Step 2 is a very common setup. It's not that much different from step 1, except that the database and webserver are on physically separate machines. This is the first step toward separating into functionality, except the functionality is as coarse-grained as it can be at this point. You could just as easily add a clone of the first machine, but now you've got two sets of processes to manage, which we will address in the next iteration. This setup allows us to tune each machine for its specified task: application or database access.
By introducing a second machine, we've now introduced a synchronization issue between them. If one machine goes down, the second machine needs to be able to address that somehow. Fail the request? Queue and retry? The answer is "It depends" on the situation being addressed. Serving webpages, the user may wish to submit their query again. Storing credit card requests may need to be more robust. But we can handle the problem with the next step:
Step 3 could theoretically be scaled out to hundreds or thousands of servers, and Step 4 is really a subdivision of Step 3. Notice that our number of servers is increasing exponentially. We started at 1, then added a second. Now we're managing (at least) 4. The cluster implementation can be as simple or as complicated as you make it - J2ee container-managed cluster or simple proxy software. The important things with this step are:
- you can now scale as many servers as you may need, quickly and simply.
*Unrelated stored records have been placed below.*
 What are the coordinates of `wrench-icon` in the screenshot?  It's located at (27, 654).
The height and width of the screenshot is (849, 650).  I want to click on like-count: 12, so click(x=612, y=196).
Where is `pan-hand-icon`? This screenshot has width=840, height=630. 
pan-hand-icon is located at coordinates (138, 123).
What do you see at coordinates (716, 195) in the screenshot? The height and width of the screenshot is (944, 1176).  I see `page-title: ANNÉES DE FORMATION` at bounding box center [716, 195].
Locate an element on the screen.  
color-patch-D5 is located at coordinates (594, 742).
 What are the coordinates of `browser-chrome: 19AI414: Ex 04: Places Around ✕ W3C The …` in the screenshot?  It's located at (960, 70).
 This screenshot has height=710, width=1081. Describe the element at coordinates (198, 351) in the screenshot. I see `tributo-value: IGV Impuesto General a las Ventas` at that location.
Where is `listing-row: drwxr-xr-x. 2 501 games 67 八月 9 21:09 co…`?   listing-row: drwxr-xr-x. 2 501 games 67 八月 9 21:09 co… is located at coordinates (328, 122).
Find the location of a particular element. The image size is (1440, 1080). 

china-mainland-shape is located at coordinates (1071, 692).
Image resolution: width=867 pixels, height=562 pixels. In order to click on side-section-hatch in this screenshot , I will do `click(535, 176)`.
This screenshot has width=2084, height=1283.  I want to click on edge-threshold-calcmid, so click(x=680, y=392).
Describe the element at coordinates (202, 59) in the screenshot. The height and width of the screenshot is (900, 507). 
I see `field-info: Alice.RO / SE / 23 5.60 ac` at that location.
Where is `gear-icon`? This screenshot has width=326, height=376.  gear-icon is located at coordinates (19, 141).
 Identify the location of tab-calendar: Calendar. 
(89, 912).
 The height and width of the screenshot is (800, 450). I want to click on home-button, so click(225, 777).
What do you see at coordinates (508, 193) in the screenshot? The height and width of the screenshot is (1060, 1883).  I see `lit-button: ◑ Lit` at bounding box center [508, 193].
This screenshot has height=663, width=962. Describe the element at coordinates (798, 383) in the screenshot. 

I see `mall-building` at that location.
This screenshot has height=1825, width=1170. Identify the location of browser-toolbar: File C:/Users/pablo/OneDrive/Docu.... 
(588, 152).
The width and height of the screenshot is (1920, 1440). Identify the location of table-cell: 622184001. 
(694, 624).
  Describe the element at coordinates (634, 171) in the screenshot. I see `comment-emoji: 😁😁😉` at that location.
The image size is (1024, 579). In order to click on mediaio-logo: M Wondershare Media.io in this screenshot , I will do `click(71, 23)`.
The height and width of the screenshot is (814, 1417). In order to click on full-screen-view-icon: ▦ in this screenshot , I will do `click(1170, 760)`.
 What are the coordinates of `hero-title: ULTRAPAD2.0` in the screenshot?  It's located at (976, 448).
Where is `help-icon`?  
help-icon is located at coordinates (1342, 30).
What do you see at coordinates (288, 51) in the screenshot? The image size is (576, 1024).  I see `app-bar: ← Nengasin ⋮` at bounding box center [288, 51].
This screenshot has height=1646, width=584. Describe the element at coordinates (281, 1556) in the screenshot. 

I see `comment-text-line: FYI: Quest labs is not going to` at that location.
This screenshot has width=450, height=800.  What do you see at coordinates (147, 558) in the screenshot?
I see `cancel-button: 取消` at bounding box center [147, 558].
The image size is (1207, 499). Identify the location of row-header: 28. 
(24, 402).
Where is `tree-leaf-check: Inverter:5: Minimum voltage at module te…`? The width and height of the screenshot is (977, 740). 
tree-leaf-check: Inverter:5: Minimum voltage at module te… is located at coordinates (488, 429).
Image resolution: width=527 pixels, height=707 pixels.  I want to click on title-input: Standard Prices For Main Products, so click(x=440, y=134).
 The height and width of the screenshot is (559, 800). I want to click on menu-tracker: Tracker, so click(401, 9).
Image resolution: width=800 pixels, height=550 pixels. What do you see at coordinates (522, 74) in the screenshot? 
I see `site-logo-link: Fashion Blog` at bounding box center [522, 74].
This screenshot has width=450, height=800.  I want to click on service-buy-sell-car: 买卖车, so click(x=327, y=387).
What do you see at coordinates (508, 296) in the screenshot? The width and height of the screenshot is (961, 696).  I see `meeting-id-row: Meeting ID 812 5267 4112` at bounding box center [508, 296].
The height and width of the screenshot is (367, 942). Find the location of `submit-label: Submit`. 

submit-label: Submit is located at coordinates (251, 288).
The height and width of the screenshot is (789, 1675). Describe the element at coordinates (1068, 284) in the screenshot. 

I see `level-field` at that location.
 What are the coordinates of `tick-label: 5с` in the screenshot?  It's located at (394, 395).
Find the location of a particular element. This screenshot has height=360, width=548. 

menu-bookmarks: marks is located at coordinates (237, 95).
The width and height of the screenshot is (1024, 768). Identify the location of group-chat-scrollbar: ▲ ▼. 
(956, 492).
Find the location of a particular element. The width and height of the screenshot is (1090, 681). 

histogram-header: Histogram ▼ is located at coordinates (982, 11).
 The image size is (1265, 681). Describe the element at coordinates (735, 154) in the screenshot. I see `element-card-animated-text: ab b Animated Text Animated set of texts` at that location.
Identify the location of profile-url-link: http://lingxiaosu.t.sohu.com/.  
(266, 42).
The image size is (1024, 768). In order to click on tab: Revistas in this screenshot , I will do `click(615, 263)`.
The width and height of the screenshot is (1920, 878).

- you're removed almost all failures from impacting availability.
- you're still constrained by the database master server.
We're now, finally, at a point that could be considered "architecture." Each type of process is located on its own server, connecting to a database that contains the data that it needs to perform that function. This would be the point where de-normalization may come into play. By removing the need for connecting the databases, the minor performance/space hit taken by denormalization would be offset by the lack of interconnection between the databases. Also at this point, there may be additional vertical stacking, separating the presentation layer from specific data-processing. Now we're into the classic 3 (or n)-tier model, but the internals of those layers can scale as large as we want (within some physical limits).
So to sum up, your architecture should "grow" along with your application. It should provide a framework to allow your application to handle growth, not restrict you to grow in a specific path.